YOUR INSTRUCTIONS: Find each line in the entries below that contains the string "axis", and copy those lines out in full.

THE INPUT:
--*--
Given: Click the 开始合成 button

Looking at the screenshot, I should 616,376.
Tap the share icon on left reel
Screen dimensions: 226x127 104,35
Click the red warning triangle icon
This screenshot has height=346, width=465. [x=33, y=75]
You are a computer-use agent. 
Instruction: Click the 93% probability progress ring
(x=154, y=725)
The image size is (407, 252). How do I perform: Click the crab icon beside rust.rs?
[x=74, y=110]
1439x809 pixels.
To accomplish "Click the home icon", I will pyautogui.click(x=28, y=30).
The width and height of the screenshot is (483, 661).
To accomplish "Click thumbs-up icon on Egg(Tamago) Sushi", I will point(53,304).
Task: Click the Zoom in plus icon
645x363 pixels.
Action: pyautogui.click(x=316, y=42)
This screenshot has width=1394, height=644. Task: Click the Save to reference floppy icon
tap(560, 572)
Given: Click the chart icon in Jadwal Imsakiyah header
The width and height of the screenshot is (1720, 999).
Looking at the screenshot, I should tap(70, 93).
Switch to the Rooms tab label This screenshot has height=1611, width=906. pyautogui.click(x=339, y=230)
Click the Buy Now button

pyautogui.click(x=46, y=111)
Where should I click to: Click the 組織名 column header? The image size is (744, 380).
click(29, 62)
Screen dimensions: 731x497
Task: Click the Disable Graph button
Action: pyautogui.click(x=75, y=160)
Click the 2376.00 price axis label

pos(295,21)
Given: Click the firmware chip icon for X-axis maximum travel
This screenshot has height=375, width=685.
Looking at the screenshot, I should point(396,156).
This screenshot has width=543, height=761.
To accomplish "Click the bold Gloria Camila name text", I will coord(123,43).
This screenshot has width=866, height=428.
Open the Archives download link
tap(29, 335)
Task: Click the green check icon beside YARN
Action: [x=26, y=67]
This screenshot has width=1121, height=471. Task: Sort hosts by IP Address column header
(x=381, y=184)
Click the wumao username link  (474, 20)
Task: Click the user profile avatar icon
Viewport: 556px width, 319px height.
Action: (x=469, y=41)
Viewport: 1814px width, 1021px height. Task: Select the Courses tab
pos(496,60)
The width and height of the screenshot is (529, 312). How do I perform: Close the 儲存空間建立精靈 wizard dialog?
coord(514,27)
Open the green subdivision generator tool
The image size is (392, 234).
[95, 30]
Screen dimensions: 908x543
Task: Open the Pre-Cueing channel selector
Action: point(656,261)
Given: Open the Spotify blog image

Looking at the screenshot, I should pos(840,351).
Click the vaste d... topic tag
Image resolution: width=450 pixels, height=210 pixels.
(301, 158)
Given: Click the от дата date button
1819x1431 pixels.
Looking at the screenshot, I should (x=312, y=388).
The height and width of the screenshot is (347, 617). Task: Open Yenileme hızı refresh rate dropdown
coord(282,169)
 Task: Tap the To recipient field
--*--
FINAL RESULT:
Click the 2376.00 price axis label
Given: Click the firmware chip icon for X-axis maximum travel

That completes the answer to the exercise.